--- BEGIN ---
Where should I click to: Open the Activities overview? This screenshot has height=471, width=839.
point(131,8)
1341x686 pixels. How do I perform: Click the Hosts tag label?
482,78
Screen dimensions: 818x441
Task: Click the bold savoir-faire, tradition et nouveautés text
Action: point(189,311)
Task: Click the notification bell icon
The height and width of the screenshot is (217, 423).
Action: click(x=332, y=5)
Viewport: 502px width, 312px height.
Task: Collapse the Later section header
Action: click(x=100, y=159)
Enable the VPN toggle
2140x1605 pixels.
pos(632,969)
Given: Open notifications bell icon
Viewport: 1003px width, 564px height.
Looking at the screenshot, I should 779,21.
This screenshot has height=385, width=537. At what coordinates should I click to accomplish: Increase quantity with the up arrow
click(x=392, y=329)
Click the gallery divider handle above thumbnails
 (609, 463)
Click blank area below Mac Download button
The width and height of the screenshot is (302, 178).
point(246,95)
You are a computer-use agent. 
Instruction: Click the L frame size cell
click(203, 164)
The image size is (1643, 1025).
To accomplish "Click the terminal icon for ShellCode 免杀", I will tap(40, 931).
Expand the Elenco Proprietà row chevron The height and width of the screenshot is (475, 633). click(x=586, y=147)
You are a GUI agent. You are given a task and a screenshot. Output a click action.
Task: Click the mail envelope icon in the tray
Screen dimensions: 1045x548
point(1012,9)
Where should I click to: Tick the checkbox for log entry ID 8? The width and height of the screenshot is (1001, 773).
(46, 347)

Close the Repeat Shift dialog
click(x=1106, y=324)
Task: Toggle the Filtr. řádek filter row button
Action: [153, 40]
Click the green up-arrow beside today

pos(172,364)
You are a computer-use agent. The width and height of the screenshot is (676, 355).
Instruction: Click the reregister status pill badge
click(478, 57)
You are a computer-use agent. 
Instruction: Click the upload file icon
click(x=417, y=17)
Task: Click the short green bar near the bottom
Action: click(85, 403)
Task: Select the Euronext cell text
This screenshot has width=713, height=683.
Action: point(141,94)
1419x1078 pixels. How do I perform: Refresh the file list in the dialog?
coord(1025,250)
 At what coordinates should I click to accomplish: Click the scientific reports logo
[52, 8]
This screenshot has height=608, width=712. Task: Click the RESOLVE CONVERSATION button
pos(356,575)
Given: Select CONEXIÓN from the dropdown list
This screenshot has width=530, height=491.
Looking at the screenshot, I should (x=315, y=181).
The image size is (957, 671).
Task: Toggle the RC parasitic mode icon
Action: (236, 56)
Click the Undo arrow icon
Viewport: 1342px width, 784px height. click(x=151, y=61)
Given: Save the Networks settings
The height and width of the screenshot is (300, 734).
--- END ---
In the data, from the line with "You are a GUI" to the line with "coord(1025,250)", swap "computer-use agent" for "desktop agent" and give back only those lines, otherwise unchanged.

» **Final result**
You are a GUI agent. You are given a task and a screenshot. Output a click action.
Task: Click the mail envelope icon in the tray
Screen dimensions: 1045x548
point(1012,9)
Where should I click to: Tick the checkbox for log entry ID 8? The width and height of the screenshot is (1001, 773).
(46, 347)

Close the Repeat Shift dialog
click(x=1106, y=324)
Task: Toggle the Filtr. řádek filter row button
Action: [153, 40]
Click the green up-arrow beside today

pos(172,364)
You are a desktop agent. The width and height of the screenshot is (676, 355).
Instruction: Click the reregister status pill badge
click(478, 57)
You are a desktop agent. 
Instruction: Click the upload file icon
click(x=417, y=17)
Task: Click the short green bar near the bottom
Action: click(85, 403)
Task: Select the Euronext cell text
This screenshot has width=713, height=683.
Action: point(141,94)
1419x1078 pixels. How do I perform: Refresh the file list in the dialog?
coord(1025,250)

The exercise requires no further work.